In conclusion, patients with ALA may develop a number of uncommon complication. Many of such complications may appear serious that warrant aggressive management. The lack of precise guidelines further confuse the picture. It is important to understand that ALA complications such as vascular thrombosis, small HAPA and hollow-viscus perforation, have the potential to resolve spontaneously with the care of ALA alone. Consequently, employing an individualistic approach while taking the nature and severity of the complication into account can help avoid the need for unnecessary intervention.

REFERENCES
  1. Kumar R, Patel R, Priyadarshi RN, Narayan R, Maji T, Anand U, et al. Amebic liver abscess: An update. World J Hepatol. 2024;16(3):316-330.

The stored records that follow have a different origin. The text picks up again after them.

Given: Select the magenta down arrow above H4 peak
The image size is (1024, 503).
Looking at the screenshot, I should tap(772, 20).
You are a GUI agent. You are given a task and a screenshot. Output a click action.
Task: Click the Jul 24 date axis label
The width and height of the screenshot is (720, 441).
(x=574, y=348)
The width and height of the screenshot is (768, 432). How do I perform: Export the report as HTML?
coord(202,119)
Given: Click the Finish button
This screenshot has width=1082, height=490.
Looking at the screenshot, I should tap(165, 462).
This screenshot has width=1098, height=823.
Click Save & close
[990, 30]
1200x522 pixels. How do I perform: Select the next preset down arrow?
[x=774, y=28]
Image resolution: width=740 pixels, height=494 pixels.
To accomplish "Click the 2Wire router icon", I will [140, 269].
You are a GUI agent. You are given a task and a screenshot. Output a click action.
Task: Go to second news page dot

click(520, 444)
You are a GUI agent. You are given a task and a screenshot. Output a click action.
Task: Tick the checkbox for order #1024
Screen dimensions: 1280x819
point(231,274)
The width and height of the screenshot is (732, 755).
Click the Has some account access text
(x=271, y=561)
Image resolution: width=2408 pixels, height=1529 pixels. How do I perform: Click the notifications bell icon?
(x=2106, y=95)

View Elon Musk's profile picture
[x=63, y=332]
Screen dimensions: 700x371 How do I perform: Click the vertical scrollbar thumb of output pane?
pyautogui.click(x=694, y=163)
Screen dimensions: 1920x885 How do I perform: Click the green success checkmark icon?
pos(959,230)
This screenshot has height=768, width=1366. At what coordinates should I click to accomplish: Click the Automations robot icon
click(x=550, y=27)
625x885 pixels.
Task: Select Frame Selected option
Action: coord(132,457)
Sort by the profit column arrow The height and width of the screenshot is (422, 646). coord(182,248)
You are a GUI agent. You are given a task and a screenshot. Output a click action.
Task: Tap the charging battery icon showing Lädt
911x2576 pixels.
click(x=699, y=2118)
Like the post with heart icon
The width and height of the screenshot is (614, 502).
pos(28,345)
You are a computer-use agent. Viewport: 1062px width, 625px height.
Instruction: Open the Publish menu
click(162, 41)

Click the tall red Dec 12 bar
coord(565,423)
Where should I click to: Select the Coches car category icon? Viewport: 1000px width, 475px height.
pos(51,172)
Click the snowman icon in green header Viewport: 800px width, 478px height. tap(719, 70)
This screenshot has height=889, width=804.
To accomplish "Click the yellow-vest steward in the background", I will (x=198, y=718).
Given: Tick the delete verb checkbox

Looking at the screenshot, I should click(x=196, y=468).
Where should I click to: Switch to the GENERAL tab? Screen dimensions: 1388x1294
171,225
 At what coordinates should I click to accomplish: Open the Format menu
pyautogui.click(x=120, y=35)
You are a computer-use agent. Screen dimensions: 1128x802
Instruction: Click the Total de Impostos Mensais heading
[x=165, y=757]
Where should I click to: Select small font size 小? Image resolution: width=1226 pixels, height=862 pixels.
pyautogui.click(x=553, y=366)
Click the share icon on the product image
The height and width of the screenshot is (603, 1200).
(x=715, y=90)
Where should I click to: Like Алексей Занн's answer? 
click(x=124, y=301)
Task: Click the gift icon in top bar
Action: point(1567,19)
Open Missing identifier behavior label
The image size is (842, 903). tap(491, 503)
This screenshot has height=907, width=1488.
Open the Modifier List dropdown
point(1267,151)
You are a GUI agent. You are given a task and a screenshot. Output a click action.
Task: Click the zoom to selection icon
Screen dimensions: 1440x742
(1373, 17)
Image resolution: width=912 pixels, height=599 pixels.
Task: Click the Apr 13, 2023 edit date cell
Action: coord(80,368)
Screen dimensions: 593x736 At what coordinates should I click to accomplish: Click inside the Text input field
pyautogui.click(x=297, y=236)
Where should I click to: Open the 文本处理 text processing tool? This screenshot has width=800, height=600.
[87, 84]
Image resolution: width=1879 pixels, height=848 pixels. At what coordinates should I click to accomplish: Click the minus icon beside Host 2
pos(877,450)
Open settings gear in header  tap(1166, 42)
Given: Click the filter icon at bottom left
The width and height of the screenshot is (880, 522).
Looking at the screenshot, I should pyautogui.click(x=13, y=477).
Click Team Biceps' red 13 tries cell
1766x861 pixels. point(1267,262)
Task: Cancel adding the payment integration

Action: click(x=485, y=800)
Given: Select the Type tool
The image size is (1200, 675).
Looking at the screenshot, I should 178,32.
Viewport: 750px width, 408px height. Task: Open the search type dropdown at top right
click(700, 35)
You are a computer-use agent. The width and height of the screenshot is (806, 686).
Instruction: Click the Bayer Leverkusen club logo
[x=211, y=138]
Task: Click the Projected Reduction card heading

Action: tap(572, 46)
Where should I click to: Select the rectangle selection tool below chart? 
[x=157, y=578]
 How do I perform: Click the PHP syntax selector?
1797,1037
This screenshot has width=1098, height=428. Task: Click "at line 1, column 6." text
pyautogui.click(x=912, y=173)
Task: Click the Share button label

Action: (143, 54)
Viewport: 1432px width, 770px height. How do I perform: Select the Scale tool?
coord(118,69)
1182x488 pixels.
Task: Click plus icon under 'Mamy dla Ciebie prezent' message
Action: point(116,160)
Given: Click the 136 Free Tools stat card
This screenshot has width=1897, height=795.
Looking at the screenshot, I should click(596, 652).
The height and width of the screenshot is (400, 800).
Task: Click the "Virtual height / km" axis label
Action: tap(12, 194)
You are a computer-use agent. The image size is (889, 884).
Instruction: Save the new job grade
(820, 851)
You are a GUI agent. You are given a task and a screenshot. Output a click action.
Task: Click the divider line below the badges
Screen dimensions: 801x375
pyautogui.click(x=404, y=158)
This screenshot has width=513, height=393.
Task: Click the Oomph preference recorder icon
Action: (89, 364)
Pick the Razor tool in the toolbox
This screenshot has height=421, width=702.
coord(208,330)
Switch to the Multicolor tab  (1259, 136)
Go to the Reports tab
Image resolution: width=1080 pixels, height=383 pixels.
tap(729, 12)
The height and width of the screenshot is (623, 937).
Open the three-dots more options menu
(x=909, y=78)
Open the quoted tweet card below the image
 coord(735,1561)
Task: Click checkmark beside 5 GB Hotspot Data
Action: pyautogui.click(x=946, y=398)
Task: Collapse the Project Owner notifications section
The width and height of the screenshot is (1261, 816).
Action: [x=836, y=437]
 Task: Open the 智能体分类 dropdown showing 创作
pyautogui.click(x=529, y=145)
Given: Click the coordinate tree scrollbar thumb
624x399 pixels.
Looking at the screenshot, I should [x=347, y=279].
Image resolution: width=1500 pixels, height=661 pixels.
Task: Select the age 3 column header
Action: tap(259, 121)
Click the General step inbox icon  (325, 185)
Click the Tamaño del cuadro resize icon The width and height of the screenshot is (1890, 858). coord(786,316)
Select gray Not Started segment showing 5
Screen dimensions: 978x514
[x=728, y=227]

  2. Kumar R, Ranjan A, Narayan R, Priyadarshi RN, Anand U, Shalimaar, et al. Evidence-based therapeutic dilemma in the management of uncomplicated amebic liver abscess: A systematic review and meta-analysis. Indian J Gastroenterol. 2019;38(6):498-508.
  3. Priyadarshi RN, Kumar R, Anand U. Amebic liver abscess: Clinico-radiological findings and interventional management. World J Radiol. 2022;14(8):272-285.
  4. Kumar R, Sundar S, Sharma P, Sarin SK. Conservative management of liver abscess complicated by hepatogastric fistula. Dig Liver Dis. 2011;43(9):752-3.
  5. Krishnan K, Badarinath S, Bhusnurmath SR. Vascular complications of hepatic amoebiasis--a retrospective study. Indian J Pathol Microbiol. 1986;29(3):293-6.
  6. Aikat BK, Bhusnurmath SR, Pal AK, Chhuttani PN, Datta DV. The pathology and pathogenesis of fatal hepatic amoebiasis--A study based on 79 autopsy cases. Trans R Soc Trop Med Hyg. 1979;73(2):188-92.
  7. Sarda AK, Mittal R, Basra BK, Mishra A, Talwar N. Three cases of amoebic liver abscess causing inferior vena cava obstruction, with a review of the literature. Korean J Hepatol. 2011;17(1):71-5.
  8. Ray S, Khanra D, Saha M, Talukdar A. Amebic Liver abscess Complicated by Inferior Vena Cava Thrombosis: A Case Report. Med J Malaysia. 2012 Oct;67(5):524-5.
  9. Priyadarshi RN, Kumar R, Anand U. Case Report: Spontaneous Resolution of Intracavitary Hepatic Artery Pseudoaneurysm Caused by Amebic Liver Abscess following Percutaneous Drainage. Am J Trop Med Hyg. 2019 Jul;101(1):157-159.
  10. Tacconi D, Lapini L, Giorni P, Corradini S, Caremani M. Pseudoaneurysm of the hepatic artery, a rare complication of an amebic liver abscess. J Ultrasound. 2009 Jun;12(2):49-52.